SENSATIONAL: Ruane consumed — and provoked — all manner of the arts, but especially music, with compulsive intensity.
Billy Ruane died last week at the age of 52, leaving the Boston music scene in his debt: people who met rock heroes in Ruane's living room, fans who went to an unforgettable show because he badgered them into coming, and — the largest list of all — musicians who got a gig, financial support, or encouraging words from Ruane when they most needed it. They all had stories to tell about his larger-than-life eccentricity, harsh wet kisses, and hours-long phone calls. But the one word that keeps popping up is "generosity." And behind that word is another Billy Ruane. Not just a colorful character, or a cheerleader for the Boston music scene, but a player who — almost in spite of himself — actually helped shape that scene in crucial ways. A tribute at Boston's Fourth Wall Project that went up days after Ruane's death featured a giant black-and-white spraypainted likeness of Billy, hair tousled, looking at the viewer with that faint, sad smile. The legend read: "Billy Ruane: Godfather of Boston Rock 'N Roll." On first impression, that might read as an overstatement. But more and more, in retrospect, it reads as truth.

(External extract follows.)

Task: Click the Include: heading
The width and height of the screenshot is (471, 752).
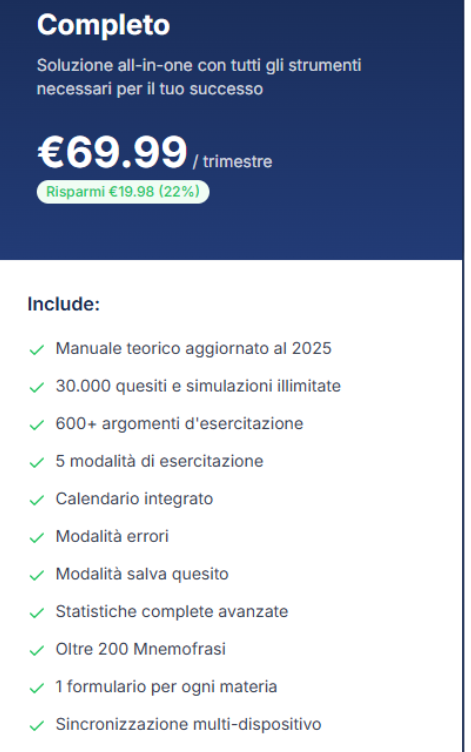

If one thing's become clear, it's that large sectors of the past and present Boston scene take this loss very personally. Ruane's been a defining spirit on the local scene. He'd show up at select gigs and make his whirlwind energy felt — by doing that dance of his ("You could always tell a band's radio hit when Billy's gyrations got wilder," close friend Mary Lou Lord says), by distributing a few rounds of beer, or buying up and giving away the band's entire merch table — and leave a half-hour later. Ruane was bipolar, and his attempts to medicate that condition — sometimes prescribed, sometimes otherwise — produced drastically mixed results over the years, including a long disappearance from the scene during the '90s. His sudden death was apparently the result of pharmaceutical drugs and blood-pressure meds coupled with a heart condition. Earlier in the week, he'd left the hospital against medical advice, and Pat McGrath, his longtime friend and sometime guardian, was having a tougher and tougher time keeping tabs on him. "He was feeling a midlife crisis that made him push things even further than usual," says McGrath. "Just think of what happens when a manic person gets five times more manic."

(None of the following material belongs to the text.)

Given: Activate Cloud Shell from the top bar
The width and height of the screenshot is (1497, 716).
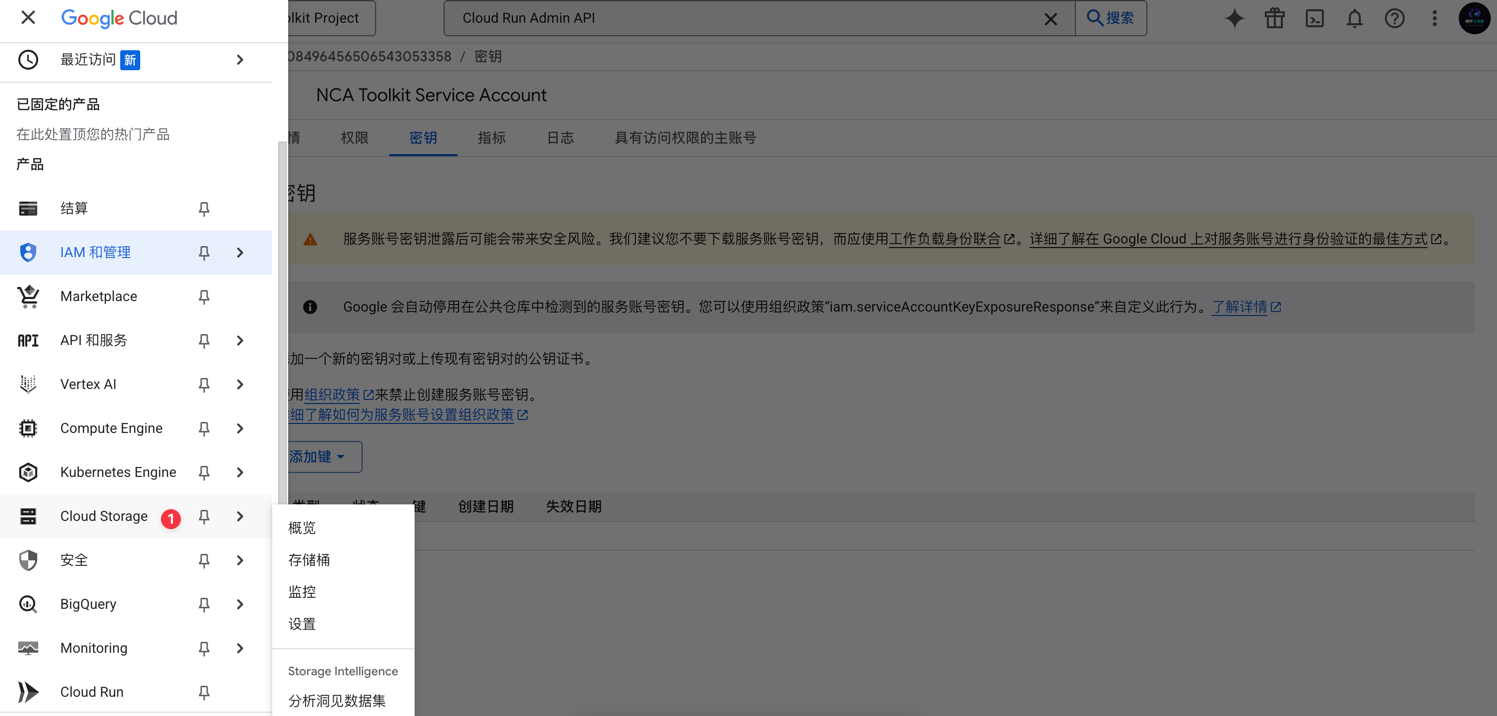Looking at the screenshot, I should coord(1314,18).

Born in New York City on November 10, 1957, Ruane was the eldest son of William J. Ruane, a wealthy Wall Street investment banker best known as a manager of the Sequoia Fund and patron of the arts. The junior Ruane attended the Cambridge School of Weston in the mid '70s, graduated from Harvard Extension School in 1986, and worked for a few years at the Widener Library. As a teen, at punk shows at the Rathskellar in Kenmore Square, Ruane discovered the Boston music scene. Neither would be the same again.